**Task instructions:** Restate the entries below word for word, omitting nothing.
++++ Records for this task ++++
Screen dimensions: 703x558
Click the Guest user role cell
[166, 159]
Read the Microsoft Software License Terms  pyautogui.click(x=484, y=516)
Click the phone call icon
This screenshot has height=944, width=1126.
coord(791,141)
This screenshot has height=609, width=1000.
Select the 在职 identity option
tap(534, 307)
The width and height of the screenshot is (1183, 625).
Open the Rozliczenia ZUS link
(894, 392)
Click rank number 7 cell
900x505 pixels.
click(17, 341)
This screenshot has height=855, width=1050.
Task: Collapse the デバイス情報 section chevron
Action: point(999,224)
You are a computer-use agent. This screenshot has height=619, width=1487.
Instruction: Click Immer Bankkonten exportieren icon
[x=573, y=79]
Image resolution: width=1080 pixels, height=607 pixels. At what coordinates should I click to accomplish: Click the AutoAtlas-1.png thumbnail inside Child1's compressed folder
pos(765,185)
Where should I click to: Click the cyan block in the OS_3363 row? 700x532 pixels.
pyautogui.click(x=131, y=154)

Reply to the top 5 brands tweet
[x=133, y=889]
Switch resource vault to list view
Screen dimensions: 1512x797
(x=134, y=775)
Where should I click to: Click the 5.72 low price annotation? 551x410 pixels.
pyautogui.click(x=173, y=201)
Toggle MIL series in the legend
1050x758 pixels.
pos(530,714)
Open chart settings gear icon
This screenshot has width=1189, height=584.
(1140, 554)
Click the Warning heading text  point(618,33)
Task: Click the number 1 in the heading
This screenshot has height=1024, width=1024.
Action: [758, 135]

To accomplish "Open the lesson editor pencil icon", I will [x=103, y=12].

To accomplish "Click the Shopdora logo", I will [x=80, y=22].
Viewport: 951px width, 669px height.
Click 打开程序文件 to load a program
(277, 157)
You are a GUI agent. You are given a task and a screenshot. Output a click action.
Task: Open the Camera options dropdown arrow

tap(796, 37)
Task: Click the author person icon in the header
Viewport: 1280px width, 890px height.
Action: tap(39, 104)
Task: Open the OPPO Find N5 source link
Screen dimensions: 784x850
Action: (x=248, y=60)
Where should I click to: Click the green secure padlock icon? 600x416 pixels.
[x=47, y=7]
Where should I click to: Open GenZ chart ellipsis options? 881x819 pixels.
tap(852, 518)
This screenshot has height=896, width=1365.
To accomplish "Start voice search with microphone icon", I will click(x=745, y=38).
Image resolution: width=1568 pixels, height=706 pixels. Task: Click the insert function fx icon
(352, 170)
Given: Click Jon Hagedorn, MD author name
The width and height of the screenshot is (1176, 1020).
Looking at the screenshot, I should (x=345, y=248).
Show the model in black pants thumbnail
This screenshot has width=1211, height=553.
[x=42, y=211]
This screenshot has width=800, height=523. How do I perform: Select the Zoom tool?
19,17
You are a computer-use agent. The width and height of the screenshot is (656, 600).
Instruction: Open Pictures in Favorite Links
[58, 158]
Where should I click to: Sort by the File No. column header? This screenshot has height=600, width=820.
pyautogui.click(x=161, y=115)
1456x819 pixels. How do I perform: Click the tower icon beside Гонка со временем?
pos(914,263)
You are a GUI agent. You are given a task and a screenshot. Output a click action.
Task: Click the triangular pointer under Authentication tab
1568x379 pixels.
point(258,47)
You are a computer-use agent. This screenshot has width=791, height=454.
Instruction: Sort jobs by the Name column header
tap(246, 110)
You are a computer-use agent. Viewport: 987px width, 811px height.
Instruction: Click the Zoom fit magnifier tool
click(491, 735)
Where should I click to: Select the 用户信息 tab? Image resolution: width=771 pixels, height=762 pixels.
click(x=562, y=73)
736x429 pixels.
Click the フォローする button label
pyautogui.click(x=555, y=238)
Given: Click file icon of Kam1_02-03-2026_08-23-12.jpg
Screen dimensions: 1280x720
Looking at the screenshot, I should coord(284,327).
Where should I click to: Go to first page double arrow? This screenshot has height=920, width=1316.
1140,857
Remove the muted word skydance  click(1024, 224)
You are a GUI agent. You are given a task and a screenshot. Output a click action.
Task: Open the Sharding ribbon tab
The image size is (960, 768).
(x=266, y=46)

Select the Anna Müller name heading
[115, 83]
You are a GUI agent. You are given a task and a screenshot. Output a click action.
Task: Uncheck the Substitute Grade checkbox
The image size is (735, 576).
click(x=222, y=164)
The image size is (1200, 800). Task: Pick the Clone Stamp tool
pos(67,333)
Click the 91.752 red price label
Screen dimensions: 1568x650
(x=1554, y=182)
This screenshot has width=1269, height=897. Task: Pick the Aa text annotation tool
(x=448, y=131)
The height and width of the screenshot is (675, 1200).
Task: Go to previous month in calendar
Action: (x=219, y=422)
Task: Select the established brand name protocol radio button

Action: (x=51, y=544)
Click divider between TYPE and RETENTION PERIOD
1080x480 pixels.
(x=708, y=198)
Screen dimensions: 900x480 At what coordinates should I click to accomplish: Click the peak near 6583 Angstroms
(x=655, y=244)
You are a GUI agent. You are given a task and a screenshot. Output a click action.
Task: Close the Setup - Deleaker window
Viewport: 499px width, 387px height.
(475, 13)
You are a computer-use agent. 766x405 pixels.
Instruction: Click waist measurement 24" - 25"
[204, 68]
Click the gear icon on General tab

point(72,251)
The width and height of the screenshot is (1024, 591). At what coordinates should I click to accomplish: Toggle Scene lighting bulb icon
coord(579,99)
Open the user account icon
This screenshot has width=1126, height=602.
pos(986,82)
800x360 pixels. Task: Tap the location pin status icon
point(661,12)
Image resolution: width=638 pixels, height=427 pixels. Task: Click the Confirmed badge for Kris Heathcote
++++
**Solution for this task:**
Screen dimensions: 703x558
Click the Guest user role cell
[166, 159]
Read the Microsoft Software License Terms  pyautogui.click(x=484, y=516)
Click the phone call icon
This screenshot has height=944, width=1126.
coord(791,141)
This screenshot has height=609, width=1000.
Select the 在职 identity option
tap(534, 307)
The width and height of the screenshot is (1183, 625).
Open the Rozliczenia ZUS link
(894, 392)
Click rank number 7 cell
900x505 pixels.
click(17, 341)
This screenshot has height=855, width=1050.
Task: Collapse the デバイス情報 section chevron
Action: point(999,224)
You are a computer-use agent. This screenshot has height=619, width=1487.
Instruction: Click Immer Bankkonten exportieren icon
[x=573, y=79]
Image resolution: width=1080 pixels, height=607 pixels. At what coordinates should I click to accomplish: Click the AutoAtlas-1.png thumbnail inside Child1's compressed folder
pos(765,185)
Where should I click to: Click the cyan block in the OS_3363 row? 700x532 pixels.
pyautogui.click(x=131, y=154)

Reply to the top 5 brands tweet
[x=133, y=889]
Switch resource vault to list view
Screen dimensions: 1512x797
(x=134, y=775)
Where should I click to: Click the 5.72 low price annotation? 551x410 pixels.
pyautogui.click(x=173, y=201)
Toggle MIL series in the legend
1050x758 pixels.
pos(530,714)
Open chart settings gear icon
This screenshot has width=1189, height=584.
(1140, 554)
Click the Warning heading text  point(618,33)
Task: Click the number 1 in the heading
This screenshot has height=1024, width=1024.
Action: [758, 135]

To accomplish "Open the lesson editor pencil icon", I will [x=103, y=12].

To accomplish "Click the Shopdora logo", I will [x=80, y=22].
Viewport: 951px width, 669px height.
Click 打开程序文件 to load a program
(277, 157)
You are a GUI agent. You are given a task and a screenshot. Output a click action.
Task: Open the Camera options dropdown arrow

tap(796, 37)
Task: Click the author person icon in the header
Viewport: 1280px width, 890px height.
Action: tap(39, 104)
Task: Open the OPPO Find N5 source link
Screen dimensions: 784x850
Action: (x=248, y=60)
Where should I click to: Click the green secure padlock icon? 600x416 pixels.
[x=47, y=7]
Where should I click to: Open GenZ chart ellipsis options? 881x819 pixels.
tap(852, 518)
This screenshot has height=896, width=1365.
To accomplish "Start voice search with microphone icon", I will click(x=745, y=38).
Image resolution: width=1568 pixels, height=706 pixels. Task: Click the insert function fx icon
(352, 170)
Given: Click Jon Hagedorn, MD author name
The width and height of the screenshot is (1176, 1020).
Looking at the screenshot, I should (x=345, y=248).
Show the model in black pants thumbnail
This screenshot has width=1211, height=553.
[x=42, y=211]
This screenshot has width=800, height=523. How do I perform: Select the Zoom tool?
19,17
You are a computer-use agent. The width and height of the screenshot is (656, 600).
Instruction: Open Pictures in Favorite Links
[58, 158]
Where should I click to: Sort by the File No. column header? This screenshot has height=600, width=820.
pyautogui.click(x=161, y=115)
1456x819 pixels. How do I perform: Click the tower icon beside Гонка со временем?
pos(914,263)
You are a GUI agent. You are given a task and a screenshot. Output a click action.
Task: Click the triangular pointer under Authentication tab
1568x379 pixels.
point(258,47)
You are a computer-use agent. This screenshot has width=791, height=454.
Instruction: Sort jobs by the Name column header
tap(246, 110)
You are a computer-use agent. Viewport: 987px width, 811px height.
Instruction: Click the Zoom fit magnifier tool
click(491, 735)
Where should I click to: Select the 用户信息 tab? Image resolution: width=771 pixels, height=762 pixels.
click(x=562, y=73)
736x429 pixels.
Click the フォローする button label
pyautogui.click(x=555, y=238)
Given: Click file icon of Kam1_02-03-2026_08-23-12.jpg
Screen dimensions: 1280x720
Looking at the screenshot, I should coord(284,327).
Where should I click to: Go to first page double arrow? This screenshot has height=920, width=1316.
1140,857
Remove the muted word skydance  click(1024, 224)
You are a GUI agent. You are given a task and a screenshot. Output a click action.
Task: Open the Sharding ribbon tab
The image size is (960, 768).
(x=266, y=46)

Select the Anna Müller name heading
[115, 83]
You are a GUI agent. You are given a task and a screenshot. Output a click action.
Task: Uncheck the Substitute Grade checkbox
The image size is (735, 576).
click(x=222, y=164)
The image size is (1200, 800). Task: Pick the Clone Stamp tool
pos(67,333)
Click the 91.752 red price label
Screen dimensions: 1568x650
(x=1554, y=182)
This screenshot has width=1269, height=897. Task: Pick the Aa text annotation tool
(x=448, y=131)
The height and width of the screenshot is (675, 1200).
Task: Go to previous month in calendar
Action: (x=219, y=422)
Task: Select the established brand name protocol radio button

Action: (x=51, y=544)
Click divider between TYPE and RETENTION PERIOD
1080x480 pixels.
(x=708, y=198)
Screen dimensions: 900x480 At what coordinates should I click to accomplish: Click the peak near 6583 Angstroms
(x=655, y=244)
You are a GUI agent. You are given a task and a screenshot. Output a click action.
Task: Close the Setup - Deleaker window
Viewport: 499px width, 387px height.
(475, 13)
You are a computer-use agent. 766x405 pixels.
Instruction: Click waist measurement 24" - 25"
[204, 68]
Click the gear icon on General tab

point(72,251)
The width and height of the screenshot is (1024, 591). At what coordinates should I click to accomplish: Toggle Scene lighting bulb icon
coord(579,99)
Open the user account icon
This screenshot has width=1126, height=602.
pos(986,82)
800x360 pixels. Task: Tap the location pin status icon
point(661,12)
Image resolution: width=638 pixels, height=427 pixels. Task: Click the Confirmed badge for Kris Heathcote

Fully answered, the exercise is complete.